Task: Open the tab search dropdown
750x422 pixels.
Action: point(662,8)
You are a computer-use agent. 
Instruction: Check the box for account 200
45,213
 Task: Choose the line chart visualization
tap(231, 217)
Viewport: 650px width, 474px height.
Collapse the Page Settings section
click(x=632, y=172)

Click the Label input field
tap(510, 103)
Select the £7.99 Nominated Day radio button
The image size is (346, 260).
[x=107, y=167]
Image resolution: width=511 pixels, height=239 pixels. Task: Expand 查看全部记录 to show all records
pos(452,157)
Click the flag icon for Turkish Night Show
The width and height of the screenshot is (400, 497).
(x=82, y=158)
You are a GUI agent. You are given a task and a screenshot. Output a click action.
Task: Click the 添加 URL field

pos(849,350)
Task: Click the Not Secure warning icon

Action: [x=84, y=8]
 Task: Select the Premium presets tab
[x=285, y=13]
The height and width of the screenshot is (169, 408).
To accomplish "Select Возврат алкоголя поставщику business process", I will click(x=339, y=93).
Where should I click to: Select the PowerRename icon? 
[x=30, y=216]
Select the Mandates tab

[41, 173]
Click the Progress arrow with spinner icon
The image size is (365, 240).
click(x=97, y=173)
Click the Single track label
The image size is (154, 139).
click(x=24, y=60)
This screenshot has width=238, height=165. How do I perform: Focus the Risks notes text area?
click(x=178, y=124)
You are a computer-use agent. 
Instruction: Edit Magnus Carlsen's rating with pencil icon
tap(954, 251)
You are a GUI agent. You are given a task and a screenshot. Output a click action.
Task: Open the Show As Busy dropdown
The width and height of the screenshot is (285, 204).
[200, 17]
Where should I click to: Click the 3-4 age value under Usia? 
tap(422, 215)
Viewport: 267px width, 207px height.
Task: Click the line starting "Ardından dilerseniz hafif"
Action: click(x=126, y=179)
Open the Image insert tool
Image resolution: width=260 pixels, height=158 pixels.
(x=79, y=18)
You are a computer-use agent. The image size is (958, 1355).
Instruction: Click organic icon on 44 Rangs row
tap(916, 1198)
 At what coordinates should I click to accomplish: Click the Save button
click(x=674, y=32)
# # # #
-- Task requirements --
Pull together all lines from the data that mention the word "Open".

-- Finished task --
Task: Open the tab search dropdown
Task: Open the Show As Busy dropdown
Open the Image insert tool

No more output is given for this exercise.